## Data provided
##############################
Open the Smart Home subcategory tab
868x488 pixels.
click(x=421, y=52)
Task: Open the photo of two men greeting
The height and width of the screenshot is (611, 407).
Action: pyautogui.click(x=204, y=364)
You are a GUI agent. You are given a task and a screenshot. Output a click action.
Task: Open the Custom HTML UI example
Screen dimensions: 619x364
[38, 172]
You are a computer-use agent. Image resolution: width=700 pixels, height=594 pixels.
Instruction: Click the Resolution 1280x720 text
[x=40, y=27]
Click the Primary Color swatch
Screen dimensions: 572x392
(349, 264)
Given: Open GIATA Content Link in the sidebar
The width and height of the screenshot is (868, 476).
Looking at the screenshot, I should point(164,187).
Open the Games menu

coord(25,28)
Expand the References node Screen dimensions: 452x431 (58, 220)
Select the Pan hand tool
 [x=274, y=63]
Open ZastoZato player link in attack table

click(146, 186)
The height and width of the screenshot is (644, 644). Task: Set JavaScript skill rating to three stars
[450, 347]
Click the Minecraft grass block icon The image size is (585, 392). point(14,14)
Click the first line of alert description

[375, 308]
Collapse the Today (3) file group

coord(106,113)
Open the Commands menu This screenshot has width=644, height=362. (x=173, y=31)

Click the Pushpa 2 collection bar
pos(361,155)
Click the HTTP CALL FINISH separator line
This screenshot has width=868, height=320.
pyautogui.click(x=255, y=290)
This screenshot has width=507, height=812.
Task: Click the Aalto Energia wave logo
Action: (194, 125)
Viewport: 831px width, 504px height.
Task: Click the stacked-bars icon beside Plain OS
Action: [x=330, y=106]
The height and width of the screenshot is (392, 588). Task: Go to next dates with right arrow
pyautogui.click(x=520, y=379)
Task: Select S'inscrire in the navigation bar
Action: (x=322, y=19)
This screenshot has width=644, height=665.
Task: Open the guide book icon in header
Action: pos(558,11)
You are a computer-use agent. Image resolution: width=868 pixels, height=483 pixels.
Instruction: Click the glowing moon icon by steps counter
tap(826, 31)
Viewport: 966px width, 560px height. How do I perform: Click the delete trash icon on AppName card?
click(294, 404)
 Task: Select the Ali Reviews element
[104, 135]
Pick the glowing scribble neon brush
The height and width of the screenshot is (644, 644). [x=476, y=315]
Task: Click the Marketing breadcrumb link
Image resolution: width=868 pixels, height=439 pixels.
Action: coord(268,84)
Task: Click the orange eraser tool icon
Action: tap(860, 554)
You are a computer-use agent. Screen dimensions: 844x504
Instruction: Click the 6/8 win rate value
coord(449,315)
##############################
## What this task involves
Wherever the string "computer" appears in the entries, copy that line.

## Solved exercise
You are a computer-use agent. Image resolution: width=700 pixels, height=594 pixels.
You are a computer-use agent. Image resolution: width=868 pixels, height=483 pixels.
You are a computer-use agent. Screen dimensions: 844x504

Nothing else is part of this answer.